== Directions ==
• 1. In the commentary on the longitudinal smoking survey below, how much were participants paid at baseline and at 12 months?
• 2. Recast the paragraph beginning "Participants were recruited via paid online advertisements" from the commentary on the longitudinal smoking survey below as a short bulleted list that keeps its main facts.
• 3. Write the next paragraph of the commentary on the longitudinal smoking survey below, picking up after its final sentence.

== Extract provided ==
That’s the thing with longitudinal survey studies, they are slow to gather data and even slower to get published. In this case, the data released by the CDC immediately throws the data from this study into doubt.
As with any longitudinal survey study, it relies heavily on participants actually completing the study. In this case, there was actually a fiscal incentive for participants to do just that.
Participants were recruited via paid online advertisements, primarily on Facebook. Advertisements appeared to users with profiles indicating they met age and residency criteria. Accompanying text indicated that eligibility criteria included recent smoking. Eligible and interested individuals provided informed consent, then completed the baseline assessment. Additional assessments were completed 3, 6, 9, and 12 months later. Participants were compensated $25 at baseline and 12 months, and up to $40 each at 3, 6, and 9 months.
Now, $25 isn’t a large amount of cash and neither is $40 (approximately £20 and £30 at today’s exchange rate). What I found interesting in this statement was the paid online adverts, primarily on Facebook.
As we know, the film A Billion Lives struggled to promote their film on Facebook as it was considered a “tobacco product”, so I have to wonder just how these advertisements were worded to avoid being blocked by the social media network. Of course, the tin-foil hat version is that it’s because it was investigating tobacco use, you know, for science.

== Supplied material ==
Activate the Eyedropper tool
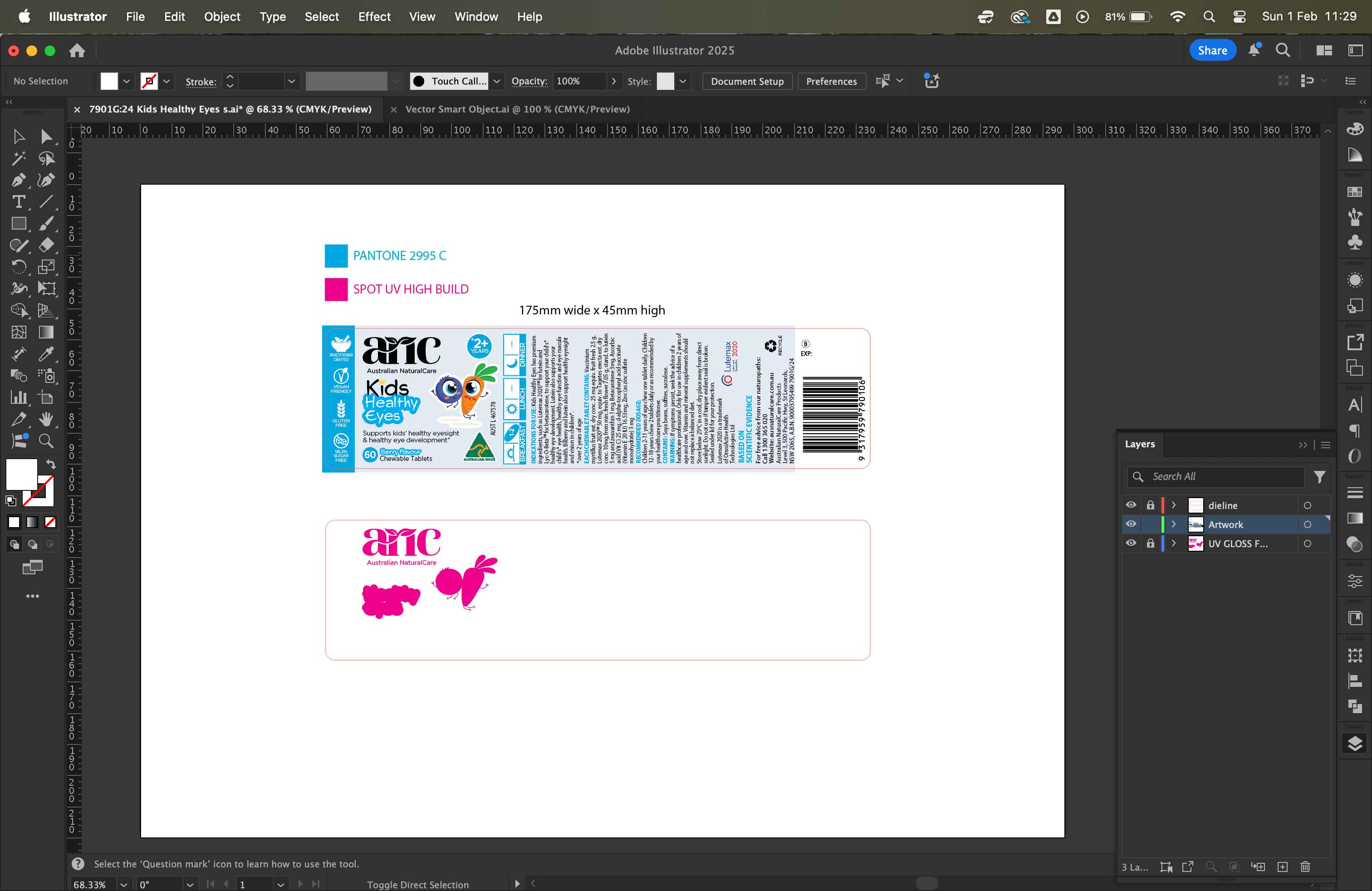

== Task-by-task answers ==
• 1. $25 at each of those two points.

• 2.
- Recruitment: paid online ads, mostly on Facebook, shown to users whose profiles met the age and residency criteria
- Ad text stated that recent smoking was an eligibility requirement
- Eligible, interested people gave informed consent, then completed a baseline assessment
- Follow-up assessments took place at 3, 6, 9, and 12 months
- Pay: $25 at baseline and at 12 months, and up to $40 at each of the 3-, 6-, and 9-month points

• 3.
So paying Facebook for targeted advertising space gave this lot 391 individuals to survey. Not exactly a large sample group, and definitely not a sample that can be extrapolated to population level. Nevertheless, the researchers make the usual wild claims about e-cigarette users (young adults) being more likely to smoke combustible cigarettes, and of course dual users smoking more than their peers who only use cigarettes.
Is any of that true?
Well, not really no.
Cigarette and e-cigarette use were assessed at screening, baseline, and 3, 6, 9, and 12 months post-baseline. At screening, participants were asked “How frequently have you used e-cigarettes in the past 6 months?” Response options included: 0 times; 1–3 times; 1–2 times per month; weekly; 2–4 times per week; and daily/almost daily (pre-baseline e-cigarette frequency). A comparable item was used to assess cigarette frequency over the previous 6 months (pre-baseline cigarette frequency).
So, unlike other US surveys and even UK surveys the measure of e-cigarette use appears to be arbitrary (which doesn’t surprise me considering the goal of the study – ‘The goal of this study was to test the hypothesis that use of e-cigarettes among young adult non-daily cigarette smokers would be associated with increased cigarette consumption.’ – is clear.)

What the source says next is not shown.